» **WHAT IS BEING ASKED**
Output every line below without omitting or altering anything.
BEGIN LISTED ENTRIES
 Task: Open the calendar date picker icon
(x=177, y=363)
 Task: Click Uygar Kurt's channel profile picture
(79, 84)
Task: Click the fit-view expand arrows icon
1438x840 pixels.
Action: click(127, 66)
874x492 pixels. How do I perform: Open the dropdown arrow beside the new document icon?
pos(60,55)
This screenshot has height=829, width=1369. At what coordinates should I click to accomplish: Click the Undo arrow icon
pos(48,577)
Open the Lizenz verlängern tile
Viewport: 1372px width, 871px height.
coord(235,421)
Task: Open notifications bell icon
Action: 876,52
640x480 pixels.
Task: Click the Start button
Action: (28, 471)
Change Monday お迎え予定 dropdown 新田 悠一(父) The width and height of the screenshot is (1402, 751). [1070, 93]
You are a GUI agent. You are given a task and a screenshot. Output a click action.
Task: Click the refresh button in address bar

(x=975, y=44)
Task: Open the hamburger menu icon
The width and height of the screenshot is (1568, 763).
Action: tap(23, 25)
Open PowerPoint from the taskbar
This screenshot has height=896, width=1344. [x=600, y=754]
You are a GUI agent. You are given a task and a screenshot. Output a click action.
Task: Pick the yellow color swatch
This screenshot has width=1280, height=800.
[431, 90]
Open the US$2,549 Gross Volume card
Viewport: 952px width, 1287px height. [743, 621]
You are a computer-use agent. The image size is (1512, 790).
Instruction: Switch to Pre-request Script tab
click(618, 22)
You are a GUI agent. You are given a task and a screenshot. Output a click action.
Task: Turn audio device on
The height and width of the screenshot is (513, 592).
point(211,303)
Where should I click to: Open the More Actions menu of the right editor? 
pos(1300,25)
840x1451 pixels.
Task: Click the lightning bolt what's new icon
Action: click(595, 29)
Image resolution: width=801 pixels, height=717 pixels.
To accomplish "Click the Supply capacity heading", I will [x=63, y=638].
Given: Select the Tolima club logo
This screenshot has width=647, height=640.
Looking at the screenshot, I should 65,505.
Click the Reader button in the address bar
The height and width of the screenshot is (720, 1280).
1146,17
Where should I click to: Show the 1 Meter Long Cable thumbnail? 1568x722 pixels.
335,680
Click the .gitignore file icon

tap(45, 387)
END LISTED ENTRIES
» **EXERCISE OUTPUT**
 Task: Open the calendar date picker icon
(x=177, y=363)
 Task: Click Uygar Kurt's channel profile picture
(79, 84)
Task: Click the fit-view expand arrows icon
1438x840 pixels.
Action: click(127, 66)
874x492 pixels. How do I perform: Open the dropdown arrow beside the new document icon?
pos(60,55)
This screenshot has height=829, width=1369. At what coordinates should I click to accomplish: Click the Undo arrow icon
pos(48,577)
Open the Lizenz verlängern tile
Viewport: 1372px width, 871px height.
coord(235,421)
Task: Open notifications bell icon
Action: 876,52
640x480 pixels.
Task: Click the Start button
Action: (28, 471)
Change Monday お迎え予定 dropdown 新田 悠一(父) The width and height of the screenshot is (1402, 751). [1070, 93]
You are a GUI agent. You are given a task and a screenshot. Output a click action.
Task: Click the refresh button in address bar

(x=975, y=44)
Task: Open the hamburger menu icon
The width and height of the screenshot is (1568, 763).
Action: tap(23, 25)
Open PowerPoint from the taskbar
This screenshot has height=896, width=1344. [x=600, y=754]
You are a GUI agent. You are given a task and a screenshot. Output a click action.
Task: Pick the yellow color swatch
This screenshot has width=1280, height=800.
[431, 90]
Open the US$2,549 Gross Volume card
Viewport: 952px width, 1287px height. [743, 621]
You are a computer-use agent. The image size is (1512, 790).
Instruction: Switch to Pre-request Script tab
click(618, 22)
You are a GUI agent. You are given a task and a screenshot. Output a click action.
Task: Turn audio device on
The height and width of the screenshot is (513, 592).
point(211,303)
Where should I click to: Open the More Actions menu of the right editor? 
pos(1300,25)
840x1451 pixels.
Task: Click the lightning bolt what's new icon
Action: click(595, 29)
Image resolution: width=801 pixels, height=717 pixels.
To accomplish "Click the Supply capacity heading", I will [x=63, y=638].
Given: Select the Tolima club logo
This screenshot has width=647, height=640.
Looking at the screenshot, I should 65,505.
Click the Reader button in the address bar
The height and width of the screenshot is (720, 1280).
1146,17
Where should I click to: Show the 1 Meter Long Cable thumbnail? 1568x722 pixels.
335,680
Click the .gitignore file icon

tap(45, 387)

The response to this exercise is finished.